* **Kutipan Sumber**:
Laporan wartawan Tribunnews.com, Rina Ayu
TRIBUNNEWS.COM,JAKARTA – Belakangan polusi udara di Jakarta dan sekitarnya terpantau buruk. Ramai-ramai netizen pun menyoroti kualitas udara di Jakarta.
Kualitas di Jakarta pada Senin pagi dilaporkan masuk urutan 20 besar terburuk di dunia, Jakarta berada di urutan 17.
Berdasarkan data situs pemantau kualitas udara IQAir pada pukul 05.30 WIB, indeks kualitas udara (AQI) di Jakarta di angka 127 atau masuk dalam kategori tidak sehat.
Kepala Divisi Alergi-Imunologi Klinik Departemen Ilmu Penyakit Dalam Rumah Sakit Dr Cipto Mangunkusumo Dr dr Sukamto Koesnoe, SpPD-KAI, FINASIM mengatakan, kondisi ini membuat risiko terkena pneumonia meningkat.
Ia menjelaskan, polusi udara tidak secara langsung membuat sistem pertahanan tubuh terganggu.
Namun, kuman, bakteri maupun virus akan mudah masuk ke saluran nafas sehingga menyebabkan infeksi.
“Secara tidak langsung (polusi udara) menurunkan sistem kekebalan tubuh. Kuman mudah masuk. Pada daerah yang polusi udara tinggi maka kejadian infeksi juga meningkat,” ungkap dia saat ditemui dalam kegiatan Cegah Pneumonia bersama Pfizer di Jakarta, Senin (18/11/2024).
Untuk itu sebagai pencegahan, sebisa mungkin masyarakat membatasi aktivitas di luar ruangan. Jika terpaksa ke luar ruangan maka bisa menggunakan masker atau pelindung hidung.
“Juga rumah kini mungkin bisa diberikan perlindungan yakni air purifier. Yang paling gampang itu menjaga ventilasi, ruangan di rumah sebaiknya terkena sinar matahari. Jika rumah saling berdekatan maka sebaiknya jemur kasur, bantal agar tungau akibat alergi bisa mati,” tutur Ketua satgas Imunisasi Dewasa PAPDI ini.

* **Butir dalam set data**:

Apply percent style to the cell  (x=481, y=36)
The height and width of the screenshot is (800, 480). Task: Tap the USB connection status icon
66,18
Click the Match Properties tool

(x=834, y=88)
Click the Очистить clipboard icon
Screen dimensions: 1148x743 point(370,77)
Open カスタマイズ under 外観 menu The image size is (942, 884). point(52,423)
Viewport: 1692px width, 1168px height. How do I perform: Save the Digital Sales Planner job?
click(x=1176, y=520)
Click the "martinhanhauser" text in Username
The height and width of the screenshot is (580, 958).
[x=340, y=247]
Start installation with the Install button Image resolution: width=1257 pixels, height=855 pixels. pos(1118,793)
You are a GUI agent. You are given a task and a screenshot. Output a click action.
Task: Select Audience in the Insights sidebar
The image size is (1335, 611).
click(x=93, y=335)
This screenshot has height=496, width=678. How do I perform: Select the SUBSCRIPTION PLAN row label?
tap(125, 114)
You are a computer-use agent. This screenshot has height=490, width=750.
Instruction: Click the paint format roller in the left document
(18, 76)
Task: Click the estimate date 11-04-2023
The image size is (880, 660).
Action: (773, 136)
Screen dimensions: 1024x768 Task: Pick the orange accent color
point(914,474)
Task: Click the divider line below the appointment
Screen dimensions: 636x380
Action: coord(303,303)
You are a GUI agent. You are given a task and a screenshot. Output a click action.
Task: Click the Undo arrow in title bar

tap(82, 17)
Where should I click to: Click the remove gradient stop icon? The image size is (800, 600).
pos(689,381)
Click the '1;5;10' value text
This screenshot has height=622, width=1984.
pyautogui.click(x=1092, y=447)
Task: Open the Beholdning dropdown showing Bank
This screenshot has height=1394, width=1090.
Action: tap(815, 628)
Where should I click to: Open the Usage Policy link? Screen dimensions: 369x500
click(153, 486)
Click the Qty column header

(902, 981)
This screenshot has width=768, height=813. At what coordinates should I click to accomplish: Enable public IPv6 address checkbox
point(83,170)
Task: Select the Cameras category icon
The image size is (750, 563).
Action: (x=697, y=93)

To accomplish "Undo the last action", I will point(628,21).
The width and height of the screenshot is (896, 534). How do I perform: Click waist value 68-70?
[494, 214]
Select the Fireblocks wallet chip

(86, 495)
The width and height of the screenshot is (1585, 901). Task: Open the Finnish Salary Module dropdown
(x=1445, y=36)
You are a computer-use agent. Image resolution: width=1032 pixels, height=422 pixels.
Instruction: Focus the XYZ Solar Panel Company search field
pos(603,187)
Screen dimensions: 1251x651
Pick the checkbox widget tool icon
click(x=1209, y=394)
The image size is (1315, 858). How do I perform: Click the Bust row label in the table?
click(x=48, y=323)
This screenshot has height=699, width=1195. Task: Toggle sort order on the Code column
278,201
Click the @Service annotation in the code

* **Latihan Soal**:
A. Tuliskan kembali bagian artikel polusi udara mulai dari "Kualitas di Jakarta" dan berakhir pada "sehingga menyebabkan infeksi.".
B. Jelaskan dalam satu sampai tiga kalimat mengapa polusi udara dapat meningkatkan kejadian infeksi menurut artikel polusi udara.
C. Berapa indeks kualitas udara (AQI) Jakarta pada pukul 05.30 WIB menurut data IQAir yang disebut dalam artikel polusi udara?
Kerjakan hanya dengan berpedoman pada artikel polusi udara.

* **Jawaban Tertulis**:
A.
Kualitas di Jakarta pada Senin pagi dilaporkan masuk urutan 20 besar terburuk di dunia, Jakarta berada di urutan 17.
Berdasarkan data situs pemantau kualitas udara IQAir pada pukul 05.30 WIB, indeks kualitas udara (AQI) di Jakarta di angka 127 atau masuk dalam kategori tidak sehat.
Kepala Divisi Alergi-Imunologi Klinik Departemen Ilmu Penyakit Dalam Rumah Sakit Dr Cipto Mangunkusumo Dr dr Sukamto Koesnoe, SpPD-KAI, FINASIM mengatakan, kondisi ini membuat risiko terkena pneumonia meningkat.
Ia menjelaskan, polusi udara tidak secara langsung membuat sistem pertahanan tubuh terganggu.
Namun, kuman, bakteri maupun virus akan mudah masuk ke saluran nafas sehingga menyebabkan infeksi.

B. Polusi udara secara tidak langsung menurunkan sistem kekebalan tubuh. Akibatnya, kuman, bakteri, maupun virus mudah masuk ke saluran napas sehingga menyebabkan infeksi.

C. Angka 127, yang masuk kategori tidak sehat.